▶ _TEXT SEGMENT_:

────────────────

Friday, 14 March 2008

Victorian waterbeds

Minding the shop this morning, I had a very interesting phone conversation when I answered a call to relay a message intended for Lily. It turned into a discussion of Henry Mayhew, Gibson & Sterling's The Difference Engine, and the whole area of research for novels - particularly the problem of when research conflicts with popular belief. Sarah, the caller, mentioned the problem of a writer using the word "beverage" in a mediaeval setting. It's totally authentic for the period - from the OED:

c1325 E.E. Allit. P. B. 1433 Bryng hem now to my borde, of beuerage hem fylles

But to most readers the word has a modern flavour that jars.

The message for Lily regarded waterbeds. Surely a quintessentially 1960s invention? Yet this concerned a reference in Elizabeth Gaskell's 1855 novel North and South: Mrs Hale is ill, and from Chapter 21 - The Dark Night - onward there are a number of references to a waterbed.

But, I think, if we could get a water-bed it might be a good thing. Not but what she will be better to-morrow; pretty much like herself as she was before this attack. Still, I should like her to have a water-bed. Mrs. Thornton has one, I know. I'll try and call there this afternoon. Stay,' said he, his eye catching on Margaret's face, blanched with watching in a sick room, 'I'm not sure whether I can go; I've a long round to take. It would do you no harm to have a brisk walk to Marlborough Street, and ask Mrs. Thornton if she can spare it.'

In fact it's mentioned so many times over the next few chapters that you'd almost suspect product placement. I promised I'd try to find details, and here they are: Google Books finds a couple of contemporary texts online. An Encyclopaedia of Domestic Economy (1855), pp. 309-311, mentions Dr. Arnott's Hydrostatic Bed, which is described in more detail in a London Medical and Surgical Journal article, Volume II, 1833 (pp. 165-168). Essentially this waterbed was a trough of water covered with an "India rubber cloth" - rubber-impregnated canvas - upon which other bedding was laid. Its use wasn't recreational or novelty-value, but medical.

As the latter article reports, Dr. Arnott made no proprietary claims to the construction, and it appears to have had genuine medical benefits by evenly distributing pressure, preventing pressure sores that were common with invalids lying on hard mattresses (which were typically stuffed with wool or horsehair). The article comments that spiral spring mattresses, predating this by some 70 years, had similar potential. But the concept had gone into patent, confining it to the luxury market and stifling modifications for medical purposes.

────────────────

▶ _DATA UNDER STUDY_:
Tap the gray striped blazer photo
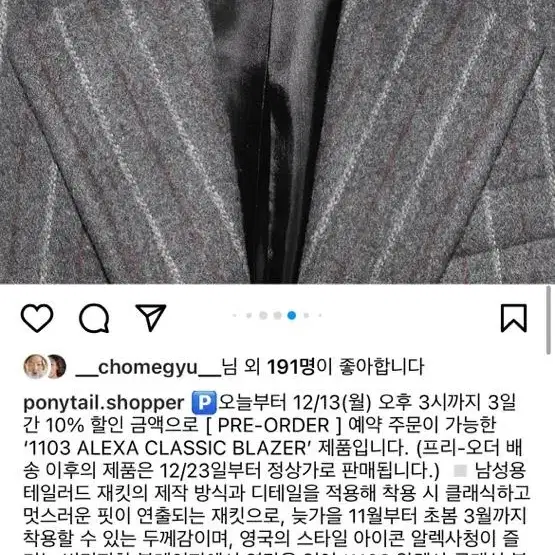Screen dimensions: 555x555 tap(278, 142)
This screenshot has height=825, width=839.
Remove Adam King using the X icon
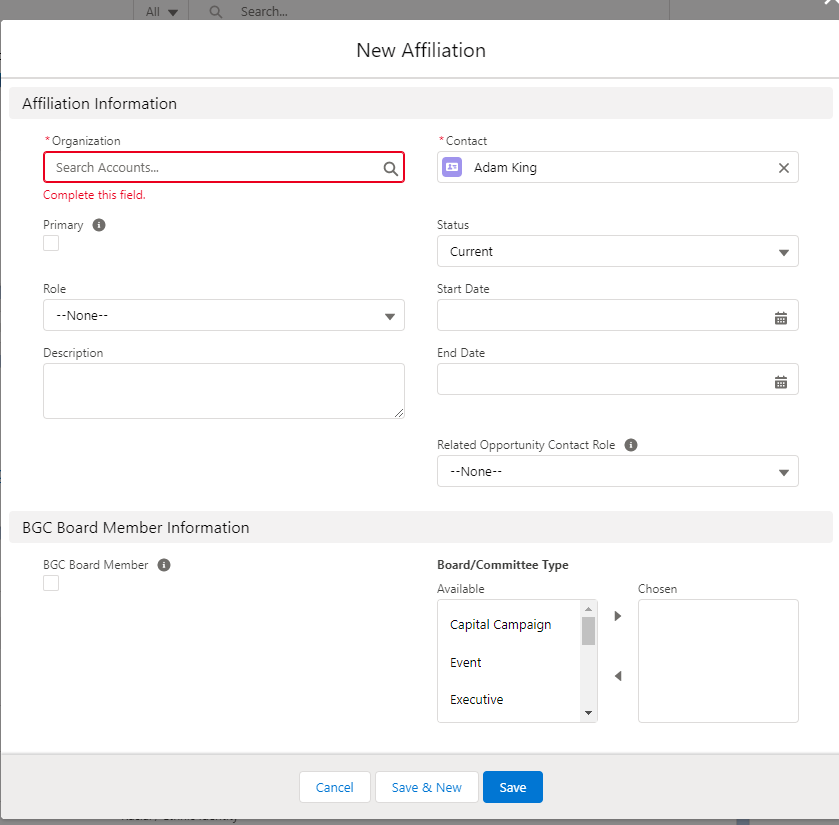[783, 167]
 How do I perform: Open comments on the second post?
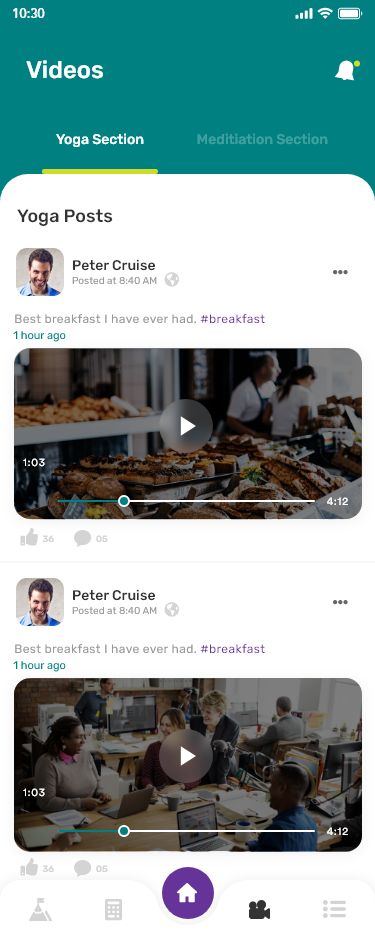coord(83,868)
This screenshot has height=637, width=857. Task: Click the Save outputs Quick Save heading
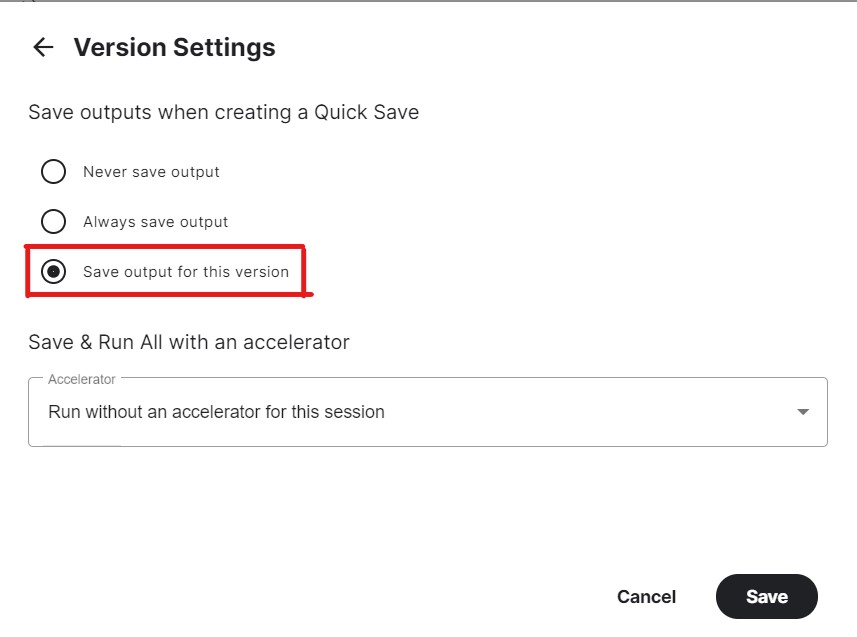tap(224, 112)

────────────────

▶ _ACTION ITEM_:
Answer these about the post on Victorian waterbeds:
1. What word did the caller say a writer had used in a mediaeval setting?
2. In what year was the novel North and South published?
3. What covered the trough of water in Dr. Arnott's Hydrostatic Bed?
You won't need the records for this.

▶ _RESULT OF THIS EXERCISE_:
1. "Beverage"
2. 1855
3. An "India rubber cloth," which is rubber-impregnated canvas